# Written problem:
Can you reproduce, unchanged, the part of the listing below that opens with the line containing "coordinates (257, 638)." and closes with the line containing "at (2558, 324).", both of those lines included?

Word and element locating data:

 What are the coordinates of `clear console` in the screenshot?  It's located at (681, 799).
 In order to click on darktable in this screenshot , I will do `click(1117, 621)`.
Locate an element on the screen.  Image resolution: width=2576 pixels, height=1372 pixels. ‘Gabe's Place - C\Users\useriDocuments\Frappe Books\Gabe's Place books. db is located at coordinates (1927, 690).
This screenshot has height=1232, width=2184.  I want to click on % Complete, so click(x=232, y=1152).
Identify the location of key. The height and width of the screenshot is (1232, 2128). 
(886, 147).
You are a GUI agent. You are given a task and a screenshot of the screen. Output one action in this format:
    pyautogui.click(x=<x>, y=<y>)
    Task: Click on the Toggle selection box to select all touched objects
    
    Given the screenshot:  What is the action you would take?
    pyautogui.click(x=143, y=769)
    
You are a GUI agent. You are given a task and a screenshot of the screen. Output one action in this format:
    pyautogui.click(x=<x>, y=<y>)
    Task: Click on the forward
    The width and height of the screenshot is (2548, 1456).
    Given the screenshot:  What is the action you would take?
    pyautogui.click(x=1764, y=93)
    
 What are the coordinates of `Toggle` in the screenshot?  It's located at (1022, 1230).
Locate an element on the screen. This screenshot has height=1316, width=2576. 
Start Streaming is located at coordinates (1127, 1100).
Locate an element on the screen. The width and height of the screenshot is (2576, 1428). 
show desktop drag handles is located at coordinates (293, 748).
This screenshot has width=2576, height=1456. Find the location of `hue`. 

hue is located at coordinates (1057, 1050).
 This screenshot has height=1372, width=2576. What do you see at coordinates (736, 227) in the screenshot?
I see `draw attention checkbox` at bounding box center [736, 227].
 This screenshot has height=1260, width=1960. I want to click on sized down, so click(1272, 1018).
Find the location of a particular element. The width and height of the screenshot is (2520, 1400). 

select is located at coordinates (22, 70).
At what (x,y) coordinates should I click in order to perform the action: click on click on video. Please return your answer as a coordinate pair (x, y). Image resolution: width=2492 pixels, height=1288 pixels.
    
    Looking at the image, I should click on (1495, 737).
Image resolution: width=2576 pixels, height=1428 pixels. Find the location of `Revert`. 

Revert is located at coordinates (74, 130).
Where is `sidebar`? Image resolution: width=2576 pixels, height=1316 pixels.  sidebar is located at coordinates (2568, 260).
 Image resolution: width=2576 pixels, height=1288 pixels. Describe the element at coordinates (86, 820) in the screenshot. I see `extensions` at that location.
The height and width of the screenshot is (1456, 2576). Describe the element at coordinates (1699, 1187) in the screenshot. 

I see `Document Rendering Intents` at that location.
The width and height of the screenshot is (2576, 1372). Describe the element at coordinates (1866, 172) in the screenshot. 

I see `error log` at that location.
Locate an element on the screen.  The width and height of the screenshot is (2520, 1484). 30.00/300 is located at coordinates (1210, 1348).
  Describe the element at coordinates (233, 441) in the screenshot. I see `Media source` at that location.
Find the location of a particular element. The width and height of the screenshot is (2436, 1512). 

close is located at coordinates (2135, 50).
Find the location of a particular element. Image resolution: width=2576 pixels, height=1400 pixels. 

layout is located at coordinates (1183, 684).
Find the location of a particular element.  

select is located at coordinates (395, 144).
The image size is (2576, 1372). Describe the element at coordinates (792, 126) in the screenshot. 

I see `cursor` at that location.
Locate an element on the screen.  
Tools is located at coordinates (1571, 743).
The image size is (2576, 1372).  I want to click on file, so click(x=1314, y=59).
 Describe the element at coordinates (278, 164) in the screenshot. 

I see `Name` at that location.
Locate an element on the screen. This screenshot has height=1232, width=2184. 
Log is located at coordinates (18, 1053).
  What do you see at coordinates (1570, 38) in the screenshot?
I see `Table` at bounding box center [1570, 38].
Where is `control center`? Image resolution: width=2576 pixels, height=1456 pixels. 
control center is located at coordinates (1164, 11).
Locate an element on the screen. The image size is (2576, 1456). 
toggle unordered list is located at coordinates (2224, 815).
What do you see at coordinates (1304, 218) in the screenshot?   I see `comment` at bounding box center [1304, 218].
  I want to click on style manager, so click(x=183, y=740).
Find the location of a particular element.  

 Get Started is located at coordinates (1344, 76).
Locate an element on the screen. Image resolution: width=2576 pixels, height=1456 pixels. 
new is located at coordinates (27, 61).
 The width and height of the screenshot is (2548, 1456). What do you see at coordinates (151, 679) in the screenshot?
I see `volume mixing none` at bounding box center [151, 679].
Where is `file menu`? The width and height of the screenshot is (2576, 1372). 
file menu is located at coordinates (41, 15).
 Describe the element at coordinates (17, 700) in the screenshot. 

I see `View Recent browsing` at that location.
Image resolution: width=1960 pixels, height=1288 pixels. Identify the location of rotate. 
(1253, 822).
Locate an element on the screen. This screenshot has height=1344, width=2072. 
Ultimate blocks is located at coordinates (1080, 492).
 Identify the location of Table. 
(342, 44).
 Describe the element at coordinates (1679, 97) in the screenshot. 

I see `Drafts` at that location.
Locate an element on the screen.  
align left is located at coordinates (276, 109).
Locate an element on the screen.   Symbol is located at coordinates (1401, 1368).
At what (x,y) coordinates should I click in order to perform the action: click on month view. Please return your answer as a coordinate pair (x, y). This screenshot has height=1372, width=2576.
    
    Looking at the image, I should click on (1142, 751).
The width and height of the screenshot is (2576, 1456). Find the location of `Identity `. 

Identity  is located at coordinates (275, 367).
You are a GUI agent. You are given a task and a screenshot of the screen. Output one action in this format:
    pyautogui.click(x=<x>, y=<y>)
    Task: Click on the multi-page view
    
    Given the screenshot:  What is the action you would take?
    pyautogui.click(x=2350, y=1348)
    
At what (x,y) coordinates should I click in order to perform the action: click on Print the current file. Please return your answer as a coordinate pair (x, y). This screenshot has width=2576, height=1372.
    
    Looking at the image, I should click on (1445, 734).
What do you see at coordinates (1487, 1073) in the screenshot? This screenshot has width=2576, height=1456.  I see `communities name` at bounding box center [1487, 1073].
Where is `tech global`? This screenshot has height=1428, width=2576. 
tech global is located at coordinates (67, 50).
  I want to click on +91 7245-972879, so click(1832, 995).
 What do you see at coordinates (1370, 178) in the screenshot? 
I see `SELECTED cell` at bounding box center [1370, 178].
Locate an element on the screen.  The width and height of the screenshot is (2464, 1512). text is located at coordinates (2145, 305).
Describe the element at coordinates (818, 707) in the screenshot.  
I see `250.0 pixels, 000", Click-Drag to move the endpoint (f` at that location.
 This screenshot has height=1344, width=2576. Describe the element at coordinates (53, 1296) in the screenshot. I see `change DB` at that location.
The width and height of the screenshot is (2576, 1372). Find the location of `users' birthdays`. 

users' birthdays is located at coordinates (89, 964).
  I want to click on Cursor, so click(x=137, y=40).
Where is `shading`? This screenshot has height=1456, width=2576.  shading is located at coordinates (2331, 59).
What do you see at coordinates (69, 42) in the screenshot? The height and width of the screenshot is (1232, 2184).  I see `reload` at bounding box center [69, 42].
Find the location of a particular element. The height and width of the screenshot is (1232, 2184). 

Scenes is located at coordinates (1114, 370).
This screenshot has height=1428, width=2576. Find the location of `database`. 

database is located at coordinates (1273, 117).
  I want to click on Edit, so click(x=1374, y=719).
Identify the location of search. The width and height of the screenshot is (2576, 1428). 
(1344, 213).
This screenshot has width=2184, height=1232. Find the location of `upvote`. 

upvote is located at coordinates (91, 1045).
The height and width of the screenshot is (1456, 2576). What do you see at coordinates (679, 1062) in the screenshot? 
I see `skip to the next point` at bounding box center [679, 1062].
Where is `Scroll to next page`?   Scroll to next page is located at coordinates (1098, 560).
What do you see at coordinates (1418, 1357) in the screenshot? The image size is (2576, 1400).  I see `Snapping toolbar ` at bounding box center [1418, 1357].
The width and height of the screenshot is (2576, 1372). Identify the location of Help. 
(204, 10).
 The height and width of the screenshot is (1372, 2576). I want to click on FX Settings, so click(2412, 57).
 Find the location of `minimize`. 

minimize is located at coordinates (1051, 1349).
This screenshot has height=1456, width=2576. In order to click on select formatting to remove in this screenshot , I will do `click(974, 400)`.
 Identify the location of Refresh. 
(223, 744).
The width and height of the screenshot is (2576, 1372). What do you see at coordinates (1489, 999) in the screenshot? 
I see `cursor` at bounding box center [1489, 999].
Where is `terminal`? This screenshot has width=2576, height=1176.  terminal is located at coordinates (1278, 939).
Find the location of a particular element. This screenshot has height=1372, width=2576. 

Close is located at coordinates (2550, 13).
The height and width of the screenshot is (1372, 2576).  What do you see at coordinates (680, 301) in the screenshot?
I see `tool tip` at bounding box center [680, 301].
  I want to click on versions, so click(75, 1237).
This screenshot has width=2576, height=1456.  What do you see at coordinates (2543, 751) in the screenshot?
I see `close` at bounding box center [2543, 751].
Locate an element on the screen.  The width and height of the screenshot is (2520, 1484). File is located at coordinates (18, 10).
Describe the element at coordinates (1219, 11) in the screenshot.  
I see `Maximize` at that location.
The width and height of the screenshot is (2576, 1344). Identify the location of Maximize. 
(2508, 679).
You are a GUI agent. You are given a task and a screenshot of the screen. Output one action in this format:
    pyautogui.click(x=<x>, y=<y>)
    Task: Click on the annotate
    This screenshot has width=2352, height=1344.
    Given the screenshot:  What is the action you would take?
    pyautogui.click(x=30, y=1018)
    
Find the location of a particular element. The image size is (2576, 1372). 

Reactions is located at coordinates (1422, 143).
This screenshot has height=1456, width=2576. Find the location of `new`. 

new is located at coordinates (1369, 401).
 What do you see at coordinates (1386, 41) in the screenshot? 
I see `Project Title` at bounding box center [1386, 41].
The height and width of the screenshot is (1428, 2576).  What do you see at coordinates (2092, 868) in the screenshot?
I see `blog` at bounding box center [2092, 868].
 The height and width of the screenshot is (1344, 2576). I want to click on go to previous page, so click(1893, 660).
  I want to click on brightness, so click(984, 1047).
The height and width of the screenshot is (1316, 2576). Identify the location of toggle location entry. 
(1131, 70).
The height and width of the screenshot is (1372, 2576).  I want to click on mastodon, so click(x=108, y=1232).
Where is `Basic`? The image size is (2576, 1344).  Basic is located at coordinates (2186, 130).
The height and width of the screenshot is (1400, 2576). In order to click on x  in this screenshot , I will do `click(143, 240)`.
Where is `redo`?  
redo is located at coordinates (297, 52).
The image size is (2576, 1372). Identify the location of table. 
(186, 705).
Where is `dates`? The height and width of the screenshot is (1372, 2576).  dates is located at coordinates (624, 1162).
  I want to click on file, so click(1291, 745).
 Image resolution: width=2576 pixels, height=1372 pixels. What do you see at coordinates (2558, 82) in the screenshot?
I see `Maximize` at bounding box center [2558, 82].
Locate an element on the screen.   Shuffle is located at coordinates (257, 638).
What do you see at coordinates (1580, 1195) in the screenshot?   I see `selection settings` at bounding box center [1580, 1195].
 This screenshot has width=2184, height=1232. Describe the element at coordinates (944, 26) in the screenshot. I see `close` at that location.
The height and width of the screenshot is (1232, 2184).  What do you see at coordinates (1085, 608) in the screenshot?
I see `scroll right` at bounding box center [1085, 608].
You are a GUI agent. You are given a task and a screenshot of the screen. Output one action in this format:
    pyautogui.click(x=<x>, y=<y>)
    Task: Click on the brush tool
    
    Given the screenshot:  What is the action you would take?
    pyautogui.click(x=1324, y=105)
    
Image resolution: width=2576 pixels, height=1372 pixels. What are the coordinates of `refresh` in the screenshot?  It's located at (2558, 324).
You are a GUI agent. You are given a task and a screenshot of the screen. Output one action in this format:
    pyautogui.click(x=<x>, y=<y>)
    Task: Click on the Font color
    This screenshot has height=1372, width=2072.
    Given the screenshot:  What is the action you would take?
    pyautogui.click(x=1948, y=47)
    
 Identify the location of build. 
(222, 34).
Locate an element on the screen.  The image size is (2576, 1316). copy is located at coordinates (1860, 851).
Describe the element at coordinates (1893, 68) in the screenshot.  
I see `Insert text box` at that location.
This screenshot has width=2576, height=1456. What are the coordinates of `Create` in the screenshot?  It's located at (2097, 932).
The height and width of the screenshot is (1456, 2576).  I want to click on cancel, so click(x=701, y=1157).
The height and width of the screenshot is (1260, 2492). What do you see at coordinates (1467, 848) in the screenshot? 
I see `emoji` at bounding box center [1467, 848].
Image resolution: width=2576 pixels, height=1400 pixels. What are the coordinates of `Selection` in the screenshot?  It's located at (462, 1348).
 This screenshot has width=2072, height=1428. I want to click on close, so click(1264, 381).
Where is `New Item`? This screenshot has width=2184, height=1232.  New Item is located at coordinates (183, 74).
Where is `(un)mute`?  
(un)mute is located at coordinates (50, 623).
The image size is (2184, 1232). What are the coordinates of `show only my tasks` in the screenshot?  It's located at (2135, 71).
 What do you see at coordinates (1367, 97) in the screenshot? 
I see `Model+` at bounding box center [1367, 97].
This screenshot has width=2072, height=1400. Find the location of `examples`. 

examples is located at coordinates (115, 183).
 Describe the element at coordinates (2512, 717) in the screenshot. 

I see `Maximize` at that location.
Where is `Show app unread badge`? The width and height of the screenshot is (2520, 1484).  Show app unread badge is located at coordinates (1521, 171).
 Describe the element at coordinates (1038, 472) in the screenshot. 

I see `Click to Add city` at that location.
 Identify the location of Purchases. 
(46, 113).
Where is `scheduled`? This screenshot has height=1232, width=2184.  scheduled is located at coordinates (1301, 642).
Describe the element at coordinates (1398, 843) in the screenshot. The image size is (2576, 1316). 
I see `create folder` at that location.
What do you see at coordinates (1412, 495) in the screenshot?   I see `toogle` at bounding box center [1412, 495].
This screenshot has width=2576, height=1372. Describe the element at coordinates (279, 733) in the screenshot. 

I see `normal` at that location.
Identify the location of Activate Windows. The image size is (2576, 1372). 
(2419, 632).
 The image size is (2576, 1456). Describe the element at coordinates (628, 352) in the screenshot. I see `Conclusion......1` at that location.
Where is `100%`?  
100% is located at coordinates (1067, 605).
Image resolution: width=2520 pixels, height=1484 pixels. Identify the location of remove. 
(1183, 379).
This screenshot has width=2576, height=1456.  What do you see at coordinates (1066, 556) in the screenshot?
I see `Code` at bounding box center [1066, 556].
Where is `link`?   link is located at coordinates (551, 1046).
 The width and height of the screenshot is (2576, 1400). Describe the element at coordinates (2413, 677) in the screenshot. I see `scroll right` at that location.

# Solution:
Locate an element on the screen.   Shuffle is located at coordinates (257, 638).
What do you see at coordinates (1580, 1195) in the screenshot?   I see `selection settings` at bounding box center [1580, 1195].
 This screenshot has width=2184, height=1232. Describe the element at coordinates (944, 26) in the screenshot. I see `close` at that location.
The height and width of the screenshot is (1232, 2184).  What do you see at coordinates (1085, 608) in the screenshot?
I see `scroll right` at bounding box center [1085, 608].
You are a GUI agent. You are given a task and a screenshot of the screen. Output one action in this format:
    pyautogui.click(x=<x>, y=<y>)
    Task: Click on the brush tool
    
    Given the screenshot:  What is the action you would take?
    pyautogui.click(x=1324, y=105)
    
Image resolution: width=2576 pixels, height=1372 pixels. What are the coordinates of `refresh` in the screenshot?  It's located at (2558, 324).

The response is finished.